● **LISTED ENTRIES**
== Segment start ==

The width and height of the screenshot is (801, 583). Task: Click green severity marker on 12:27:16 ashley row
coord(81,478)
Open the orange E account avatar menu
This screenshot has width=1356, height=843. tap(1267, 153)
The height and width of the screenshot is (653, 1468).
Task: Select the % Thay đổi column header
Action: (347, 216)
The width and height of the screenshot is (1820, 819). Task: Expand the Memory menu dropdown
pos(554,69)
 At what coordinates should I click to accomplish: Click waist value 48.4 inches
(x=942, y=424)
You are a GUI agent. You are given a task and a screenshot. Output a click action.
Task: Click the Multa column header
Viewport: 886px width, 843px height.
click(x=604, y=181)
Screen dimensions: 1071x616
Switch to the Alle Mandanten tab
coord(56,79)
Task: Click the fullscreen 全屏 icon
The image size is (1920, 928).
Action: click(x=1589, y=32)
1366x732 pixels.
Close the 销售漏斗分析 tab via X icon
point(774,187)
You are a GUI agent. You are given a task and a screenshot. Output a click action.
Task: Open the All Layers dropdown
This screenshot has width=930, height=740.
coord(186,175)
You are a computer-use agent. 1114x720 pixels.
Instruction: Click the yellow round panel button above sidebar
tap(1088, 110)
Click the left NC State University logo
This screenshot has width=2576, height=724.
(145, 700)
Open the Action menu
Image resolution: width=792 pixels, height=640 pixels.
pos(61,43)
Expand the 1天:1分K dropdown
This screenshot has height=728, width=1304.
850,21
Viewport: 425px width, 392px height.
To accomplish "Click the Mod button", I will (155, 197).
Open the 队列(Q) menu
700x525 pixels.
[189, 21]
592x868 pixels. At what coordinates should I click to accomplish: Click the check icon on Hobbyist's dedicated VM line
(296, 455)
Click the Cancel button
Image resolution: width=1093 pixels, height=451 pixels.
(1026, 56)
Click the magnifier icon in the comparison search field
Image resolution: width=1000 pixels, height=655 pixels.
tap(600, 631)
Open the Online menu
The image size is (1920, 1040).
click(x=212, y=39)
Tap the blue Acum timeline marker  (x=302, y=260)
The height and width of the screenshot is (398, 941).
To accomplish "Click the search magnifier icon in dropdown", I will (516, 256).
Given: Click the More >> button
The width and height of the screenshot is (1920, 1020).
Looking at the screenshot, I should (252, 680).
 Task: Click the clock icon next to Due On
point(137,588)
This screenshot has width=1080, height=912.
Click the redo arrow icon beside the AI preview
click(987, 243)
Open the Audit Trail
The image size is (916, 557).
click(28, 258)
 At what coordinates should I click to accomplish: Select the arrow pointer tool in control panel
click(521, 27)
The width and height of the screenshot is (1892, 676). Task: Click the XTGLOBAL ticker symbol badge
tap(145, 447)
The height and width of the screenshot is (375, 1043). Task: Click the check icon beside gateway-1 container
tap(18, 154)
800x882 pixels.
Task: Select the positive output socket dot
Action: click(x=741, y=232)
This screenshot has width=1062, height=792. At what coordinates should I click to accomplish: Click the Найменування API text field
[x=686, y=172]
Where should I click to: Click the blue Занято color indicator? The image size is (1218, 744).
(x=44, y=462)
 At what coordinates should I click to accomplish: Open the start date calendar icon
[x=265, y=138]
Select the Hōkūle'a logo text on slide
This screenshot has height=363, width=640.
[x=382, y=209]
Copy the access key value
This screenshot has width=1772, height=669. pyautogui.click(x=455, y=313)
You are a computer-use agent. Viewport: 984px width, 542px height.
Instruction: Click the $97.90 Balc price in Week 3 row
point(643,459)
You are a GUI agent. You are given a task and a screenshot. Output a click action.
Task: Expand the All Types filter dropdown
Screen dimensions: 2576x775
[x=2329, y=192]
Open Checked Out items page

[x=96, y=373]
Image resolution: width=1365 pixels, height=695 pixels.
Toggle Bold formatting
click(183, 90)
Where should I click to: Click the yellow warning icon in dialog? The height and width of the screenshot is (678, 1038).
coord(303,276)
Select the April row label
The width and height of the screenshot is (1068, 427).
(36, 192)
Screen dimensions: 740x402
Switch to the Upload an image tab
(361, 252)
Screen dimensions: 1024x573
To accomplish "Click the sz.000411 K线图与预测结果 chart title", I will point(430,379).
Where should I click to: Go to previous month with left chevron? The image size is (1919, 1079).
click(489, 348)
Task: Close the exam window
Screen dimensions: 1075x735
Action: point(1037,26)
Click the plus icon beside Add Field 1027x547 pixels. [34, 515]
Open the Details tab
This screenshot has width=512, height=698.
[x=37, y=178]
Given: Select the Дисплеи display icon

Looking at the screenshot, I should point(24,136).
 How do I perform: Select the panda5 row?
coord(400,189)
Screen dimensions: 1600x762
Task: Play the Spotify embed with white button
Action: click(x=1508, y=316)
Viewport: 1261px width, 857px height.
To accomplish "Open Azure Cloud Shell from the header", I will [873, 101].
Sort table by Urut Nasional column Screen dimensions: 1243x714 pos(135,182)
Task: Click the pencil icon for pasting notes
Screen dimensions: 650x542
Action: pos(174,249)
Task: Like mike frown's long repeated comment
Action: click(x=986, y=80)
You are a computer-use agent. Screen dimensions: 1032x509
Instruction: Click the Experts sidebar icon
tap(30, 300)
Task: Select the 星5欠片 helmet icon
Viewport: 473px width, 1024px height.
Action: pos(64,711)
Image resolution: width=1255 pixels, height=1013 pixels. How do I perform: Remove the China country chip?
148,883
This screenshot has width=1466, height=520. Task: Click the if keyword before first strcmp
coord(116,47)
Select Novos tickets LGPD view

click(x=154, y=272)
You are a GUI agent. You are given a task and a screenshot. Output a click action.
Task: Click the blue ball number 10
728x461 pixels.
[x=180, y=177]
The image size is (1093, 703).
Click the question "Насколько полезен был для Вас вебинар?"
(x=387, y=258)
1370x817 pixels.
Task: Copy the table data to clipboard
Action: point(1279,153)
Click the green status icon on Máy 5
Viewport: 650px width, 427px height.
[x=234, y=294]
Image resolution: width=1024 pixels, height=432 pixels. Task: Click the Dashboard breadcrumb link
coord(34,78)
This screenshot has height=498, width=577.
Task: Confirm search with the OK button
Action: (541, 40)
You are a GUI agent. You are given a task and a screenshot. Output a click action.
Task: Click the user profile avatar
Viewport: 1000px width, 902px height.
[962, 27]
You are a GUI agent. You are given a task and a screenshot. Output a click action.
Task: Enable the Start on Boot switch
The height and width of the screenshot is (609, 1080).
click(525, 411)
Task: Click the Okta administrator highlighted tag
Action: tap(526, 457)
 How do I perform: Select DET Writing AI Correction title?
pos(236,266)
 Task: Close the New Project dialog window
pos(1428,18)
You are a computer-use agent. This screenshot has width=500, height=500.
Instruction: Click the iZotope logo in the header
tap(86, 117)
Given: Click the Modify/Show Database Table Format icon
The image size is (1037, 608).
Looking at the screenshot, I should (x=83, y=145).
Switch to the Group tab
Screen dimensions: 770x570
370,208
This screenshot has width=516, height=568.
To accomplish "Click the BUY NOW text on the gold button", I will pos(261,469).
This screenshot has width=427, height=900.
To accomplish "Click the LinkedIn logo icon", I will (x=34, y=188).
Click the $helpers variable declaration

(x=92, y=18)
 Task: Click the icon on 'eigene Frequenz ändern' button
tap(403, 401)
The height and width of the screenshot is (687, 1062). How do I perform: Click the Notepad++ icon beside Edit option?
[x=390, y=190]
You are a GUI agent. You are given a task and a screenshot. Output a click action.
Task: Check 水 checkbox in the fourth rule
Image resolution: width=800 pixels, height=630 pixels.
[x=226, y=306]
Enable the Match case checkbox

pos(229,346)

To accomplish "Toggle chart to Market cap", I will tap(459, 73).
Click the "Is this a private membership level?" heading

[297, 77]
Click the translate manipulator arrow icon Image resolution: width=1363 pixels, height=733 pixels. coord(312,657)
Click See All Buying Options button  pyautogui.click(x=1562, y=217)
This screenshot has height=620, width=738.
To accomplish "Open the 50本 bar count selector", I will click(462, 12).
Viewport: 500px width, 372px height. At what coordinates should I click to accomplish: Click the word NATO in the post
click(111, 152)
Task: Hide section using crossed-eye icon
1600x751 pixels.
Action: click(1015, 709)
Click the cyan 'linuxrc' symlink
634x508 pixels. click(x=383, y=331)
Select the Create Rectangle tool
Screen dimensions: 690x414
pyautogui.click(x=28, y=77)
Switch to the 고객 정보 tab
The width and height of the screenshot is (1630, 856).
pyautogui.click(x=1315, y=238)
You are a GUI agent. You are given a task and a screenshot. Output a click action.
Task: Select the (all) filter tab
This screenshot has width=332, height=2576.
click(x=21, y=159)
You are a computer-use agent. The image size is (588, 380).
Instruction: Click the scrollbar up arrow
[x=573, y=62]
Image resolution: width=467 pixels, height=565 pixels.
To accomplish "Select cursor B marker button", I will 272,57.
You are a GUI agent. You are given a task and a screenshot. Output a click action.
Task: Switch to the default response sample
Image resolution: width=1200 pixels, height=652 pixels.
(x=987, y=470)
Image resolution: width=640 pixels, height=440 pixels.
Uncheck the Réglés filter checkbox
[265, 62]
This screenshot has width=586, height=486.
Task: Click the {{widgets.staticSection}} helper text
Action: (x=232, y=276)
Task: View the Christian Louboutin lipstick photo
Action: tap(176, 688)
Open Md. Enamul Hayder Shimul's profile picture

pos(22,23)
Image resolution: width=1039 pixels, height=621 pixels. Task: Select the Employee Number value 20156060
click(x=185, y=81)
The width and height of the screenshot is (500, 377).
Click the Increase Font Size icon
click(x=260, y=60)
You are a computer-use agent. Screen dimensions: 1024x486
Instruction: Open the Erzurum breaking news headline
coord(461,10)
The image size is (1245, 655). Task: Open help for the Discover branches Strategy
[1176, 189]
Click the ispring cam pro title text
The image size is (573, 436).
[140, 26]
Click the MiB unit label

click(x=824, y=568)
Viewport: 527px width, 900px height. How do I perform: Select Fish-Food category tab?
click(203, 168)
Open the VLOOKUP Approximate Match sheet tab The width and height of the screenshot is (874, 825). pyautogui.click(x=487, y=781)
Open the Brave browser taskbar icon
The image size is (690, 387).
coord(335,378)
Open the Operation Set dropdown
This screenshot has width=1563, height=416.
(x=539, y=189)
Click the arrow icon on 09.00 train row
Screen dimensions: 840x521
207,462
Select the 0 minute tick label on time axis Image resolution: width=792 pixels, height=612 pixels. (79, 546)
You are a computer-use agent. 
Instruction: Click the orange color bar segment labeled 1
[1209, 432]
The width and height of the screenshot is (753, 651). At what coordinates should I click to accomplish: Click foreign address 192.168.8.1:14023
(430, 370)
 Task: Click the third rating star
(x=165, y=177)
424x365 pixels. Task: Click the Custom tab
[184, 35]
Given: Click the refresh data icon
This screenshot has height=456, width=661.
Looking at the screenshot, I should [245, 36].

== Segment end ==

● **PROBLEM DETAILS**
What you give back should be exactly the lines of the data above from the line with "Image resolution: width=640" through the line with "The width and height of the screenshot is (500, 377).", both of those included, and nothing more.

● **TASK RESULT**
Image resolution: width=640 pixels, height=440 pixels.
Uncheck the Réglés filter checkbox
[265, 62]
This screenshot has width=586, height=486.
Task: Click the {{widgets.staticSection}} helper text
Action: (x=232, y=276)
Task: View the Christian Louboutin lipstick photo
Action: tap(176, 688)
Open Md. Enamul Hayder Shimul's profile picture

pos(22,23)
Image resolution: width=1039 pixels, height=621 pixels. Task: Select the Employee Number value 20156060
click(x=185, y=81)
The width and height of the screenshot is (500, 377).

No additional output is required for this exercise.